-- Assignment --
Here the whole listing must be retyped exactly, with no line omitted.

↓↓↓

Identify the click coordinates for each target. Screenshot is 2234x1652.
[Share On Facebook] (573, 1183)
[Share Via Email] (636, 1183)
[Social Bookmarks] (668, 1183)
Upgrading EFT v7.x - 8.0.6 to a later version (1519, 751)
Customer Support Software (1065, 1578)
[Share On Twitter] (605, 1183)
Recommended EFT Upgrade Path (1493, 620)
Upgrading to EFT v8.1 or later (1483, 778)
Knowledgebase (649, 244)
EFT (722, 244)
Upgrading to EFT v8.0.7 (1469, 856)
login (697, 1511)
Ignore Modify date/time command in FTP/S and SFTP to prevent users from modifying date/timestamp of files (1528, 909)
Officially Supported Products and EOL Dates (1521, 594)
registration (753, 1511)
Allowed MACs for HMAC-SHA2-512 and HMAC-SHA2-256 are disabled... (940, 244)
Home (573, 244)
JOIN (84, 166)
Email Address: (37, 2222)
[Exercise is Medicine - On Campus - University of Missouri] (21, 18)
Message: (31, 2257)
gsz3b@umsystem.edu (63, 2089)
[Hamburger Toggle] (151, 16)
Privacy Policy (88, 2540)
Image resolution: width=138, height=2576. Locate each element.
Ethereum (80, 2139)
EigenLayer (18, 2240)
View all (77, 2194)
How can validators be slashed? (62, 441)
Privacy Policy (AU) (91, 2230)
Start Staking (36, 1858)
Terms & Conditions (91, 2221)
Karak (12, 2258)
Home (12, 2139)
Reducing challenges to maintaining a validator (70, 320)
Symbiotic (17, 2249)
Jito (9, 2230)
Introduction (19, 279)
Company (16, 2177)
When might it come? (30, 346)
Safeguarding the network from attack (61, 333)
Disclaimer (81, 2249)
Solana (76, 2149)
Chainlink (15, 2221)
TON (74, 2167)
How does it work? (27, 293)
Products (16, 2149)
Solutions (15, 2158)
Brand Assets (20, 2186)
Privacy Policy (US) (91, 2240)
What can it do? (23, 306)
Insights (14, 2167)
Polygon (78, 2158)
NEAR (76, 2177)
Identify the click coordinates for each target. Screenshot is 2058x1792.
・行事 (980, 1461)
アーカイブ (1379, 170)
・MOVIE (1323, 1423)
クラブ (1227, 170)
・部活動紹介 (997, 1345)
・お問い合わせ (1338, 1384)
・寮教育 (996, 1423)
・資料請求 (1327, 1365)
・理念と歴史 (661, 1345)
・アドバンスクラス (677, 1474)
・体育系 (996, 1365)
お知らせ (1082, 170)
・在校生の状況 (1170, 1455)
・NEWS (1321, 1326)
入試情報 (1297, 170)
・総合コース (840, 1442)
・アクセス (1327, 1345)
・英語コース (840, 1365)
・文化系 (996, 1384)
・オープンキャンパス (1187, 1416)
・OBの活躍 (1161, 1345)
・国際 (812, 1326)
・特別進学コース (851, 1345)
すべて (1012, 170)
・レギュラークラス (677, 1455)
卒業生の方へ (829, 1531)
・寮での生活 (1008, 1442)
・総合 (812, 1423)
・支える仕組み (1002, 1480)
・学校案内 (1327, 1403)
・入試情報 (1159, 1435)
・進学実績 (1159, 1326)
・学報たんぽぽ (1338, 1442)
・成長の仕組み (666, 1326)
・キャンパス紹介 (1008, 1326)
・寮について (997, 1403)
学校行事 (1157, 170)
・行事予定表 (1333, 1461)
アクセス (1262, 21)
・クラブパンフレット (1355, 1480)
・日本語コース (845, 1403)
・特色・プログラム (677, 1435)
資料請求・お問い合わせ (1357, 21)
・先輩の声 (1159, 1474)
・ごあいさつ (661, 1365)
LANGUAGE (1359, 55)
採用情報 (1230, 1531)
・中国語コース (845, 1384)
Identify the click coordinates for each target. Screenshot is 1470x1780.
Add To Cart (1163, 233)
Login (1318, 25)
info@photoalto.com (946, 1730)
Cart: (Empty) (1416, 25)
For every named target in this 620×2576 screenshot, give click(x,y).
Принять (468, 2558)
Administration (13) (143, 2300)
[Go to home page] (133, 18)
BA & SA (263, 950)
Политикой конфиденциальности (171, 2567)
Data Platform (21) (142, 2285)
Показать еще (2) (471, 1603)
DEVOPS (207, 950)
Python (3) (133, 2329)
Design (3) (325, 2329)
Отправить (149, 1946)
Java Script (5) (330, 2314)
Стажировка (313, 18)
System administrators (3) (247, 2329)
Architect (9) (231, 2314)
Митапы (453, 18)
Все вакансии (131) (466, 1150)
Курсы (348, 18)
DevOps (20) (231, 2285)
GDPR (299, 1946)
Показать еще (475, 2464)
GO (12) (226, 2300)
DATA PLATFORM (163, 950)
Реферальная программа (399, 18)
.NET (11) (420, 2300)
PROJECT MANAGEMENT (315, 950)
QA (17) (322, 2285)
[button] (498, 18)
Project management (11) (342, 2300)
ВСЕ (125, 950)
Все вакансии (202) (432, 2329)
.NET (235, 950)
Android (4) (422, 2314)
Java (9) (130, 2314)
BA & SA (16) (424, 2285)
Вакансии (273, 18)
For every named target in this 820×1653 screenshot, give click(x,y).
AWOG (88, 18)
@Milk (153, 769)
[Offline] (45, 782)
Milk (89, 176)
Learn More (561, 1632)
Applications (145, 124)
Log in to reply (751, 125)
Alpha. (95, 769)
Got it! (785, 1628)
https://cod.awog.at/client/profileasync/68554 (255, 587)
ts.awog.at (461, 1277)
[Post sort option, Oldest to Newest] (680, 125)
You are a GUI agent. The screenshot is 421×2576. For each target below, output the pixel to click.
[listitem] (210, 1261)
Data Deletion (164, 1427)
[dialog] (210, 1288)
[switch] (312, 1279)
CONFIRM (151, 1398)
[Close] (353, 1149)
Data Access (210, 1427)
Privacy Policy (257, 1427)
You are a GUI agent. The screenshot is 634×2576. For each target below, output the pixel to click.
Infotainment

↑↑↑

-- Task solution --
Identify the click coordinates for each target. Screenshot is 2234x1652.
[Share On Facebook] (573, 1183)
[Share Via Email] (636, 1183)
[Social Bookmarks] (668, 1183)
Upgrading EFT v7.x - 8.0.6 to a later version (1519, 751)
Customer Support Software (1065, 1578)
[Share On Twitter] (605, 1183)
Recommended EFT Upgrade Path (1493, 620)
Upgrading to EFT v8.1 or later (1483, 778)
Knowledgebase (649, 244)
EFT (722, 244)
Upgrading to EFT v8.0.7 (1469, 856)
login (697, 1511)
Ignore Modify date/time command in FTP/S and SFTP to prevent users from modifying date/timestamp of files (1528, 909)
Officially Supported Products and EOL Dates (1521, 594)
registration (753, 1511)
Allowed MACs for HMAC-SHA2-512 and HMAC-SHA2-256 are disabled... (940, 244)
Home (573, 244)
JOIN (84, 166)
Email Address: (37, 2222)
[Exercise is Medicine - On Campus - University of Missouri] (21, 18)
Message: (31, 2257)
gsz3b@umsystem.edu (63, 2089)
[Hamburger Toggle] (151, 16)
Privacy Policy (88, 2540)
Image resolution: width=138, height=2576. Locate each element.
Ethereum (80, 2139)
EigenLayer (18, 2240)
View all (77, 2194)
How can validators be slashed? (62, 441)
Privacy Policy (AU) (91, 2230)
Start Staking (36, 1858)
Terms & Conditions (91, 2221)
Karak (12, 2258)
Home (12, 2139)
Reducing challenges to maintaining a validator (70, 320)
Symbiotic (17, 2249)
Jito (9, 2230)
Introduction (19, 279)
Company (16, 2177)
When might it come? (30, 346)
Safeguarding the network from attack (61, 333)
Disclaimer (81, 2249)
Solana (76, 2149)
Chainlink (15, 2221)
TON (74, 2167)
How does it work? (27, 293)
Products (16, 2149)
Solutions (15, 2158)
Brand Assets (20, 2186)
Privacy Policy (US) (91, 2240)
What can it do? (23, 306)
Insights (14, 2167)
Polygon (78, 2158)
NEAR (76, 2177)
Identify the click coordinates for each target. Screenshot is 2058x1792.
・行事 (980, 1461)
アーカイブ (1379, 170)
・MOVIE (1323, 1423)
クラブ (1227, 170)
・部活動紹介 (997, 1345)
・お問い合わせ (1338, 1384)
・寮教育 (996, 1423)
・資料請求 (1327, 1365)
・理念と歴史 (661, 1345)
・アドバンスクラス (677, 1474)
・体育系 (996, 1365)
お知らせ (1082, 170)
・在校生の状況 (1170, 1455)
・NEWS (1321, 1326)
入試情報 (1297, 170)
・総合コース (840, 1442)
・アクセス (1327, 1345)
・英語コース (840, 1365)
・文化系 (996, 1384)
・オープンキャンパス (1187, 1416)
・OBの活躍 (1161, 1345)
・国際 (812, 1326)
・特別進学コース (851, 1345)
すべて (1012, 170)
・レギュラークラス (677, 1455)
卒業生の方へ (829, 1531)
・寮での生活 (1008, 1442)
・総合 (812, 1423)
・支える仕組み (1002, 1480)
・学校案内 (1327, 1403)
・入試情報 (1159, 1435)
・進学実績 (1159, 1326)
・学報たんぽぽ (1338, 1442)
・成長の仕組み (666, 1326)
・キャンパス紹介 (1008, 1326)
・寮について (997, 1403)
学校行事 (1157, 170)
・行事予定表 (1333, 1461)
アクセス (1262, 21)
・クラブパンフレット (1355, 1480)
・日本語コース (845, 1403)
・特色・プログラム (677, 1435)
資料請求・お問い合わせ (1357, 21)
・先輩の声 (1159, 1474)
・ごあいさつ (661, 1365)
LANGUAGE (1359, 55)
採用情報 (1230, 1531)
・中国語コース (845, 1384)
Identify the click coordinates for each target. Screenshot is 1470x1780.
Add To Cart (1163, 233)
Login (1318, 25)
info@photoalto.com (946, 1730)
Cart: (Empty) (1416, 25)
For every named target in this 620×2576 screenshot, give click(x,y).
Принять (468, 2558)
Administration (13) (143, 2300)
[Go to home page] (133, 18)
BA & SA (263, 950)
Политикой конфиденциальности (171, 2567)
Data Platform (21) (142, 2285)
Показать еще (2) (471, 1603)
DEVOPS (207, 950)
Python (3) (133, 2329)
Design (3) (325, 2329)
Отправить (149, 1946)
Java Script (5) (330, 2314)
Стажировка (313, 18)
System administrators (3) (247, 2329)
Architect (9) (231, 2314)
Митапы (453, 18)
Все вакансии (131) (466, 1150)
Курсы (348, 18)
DevOps (20) (231, 2285)
GDPR (299, 1946)
Показать еще (475, 2464)
GO (12) (226, 2300)
DATA PLATFORM (163, 950)
Реферальная программа (399, 18)
.NET (11) (420, 2300)
PROJECT MANAGEMENT (315, 950)
QA (17) (322, 2285)
[button] (498, 18)
Project management (11) (342, 2300)
ВСЕ (125, 950)
Все вакансии (202) (432, 2329)
.NET (235, 950)
Android (4) (422, 2314)
Java (9) (130, 2314)
BA & SA (16) (424, 2285)
Вакансии (273, 18)
For every named target in this 820×1653 screenshot, give click(x,y).
AWOG (88, 18)
@Milk (153, 769)
[Offline] (45, 782)
Milk (89, 176)
Learn More (561, 1632)
Applications (145, 124)
Log in to reply (751, 125)
Alpha. (95, 769)
Got it! (785, 1628)
https://cod.awog.at/client/profileasync/68554 (255, 587)
ts.awog.at (461, 1277)
[Post sort option, Oldest to Newest] (680, 125)
You are a GUI agent. The screenshot is 421×2576. For each target below, output the pixel to click.
[listitem] (210, 1261)
Data Deletion (164, 1427)
[dialog] (210, 1288)
[switch] (312, 1279)
CONFIRM (151, 1398)
[Close] (353, 1149)
Data Access (210, 1427)
Privacy Policy (257, 1427)
You are a GUI agent. The screenshot is 634×2576. For each target below, output the pixel to click.
Infotainment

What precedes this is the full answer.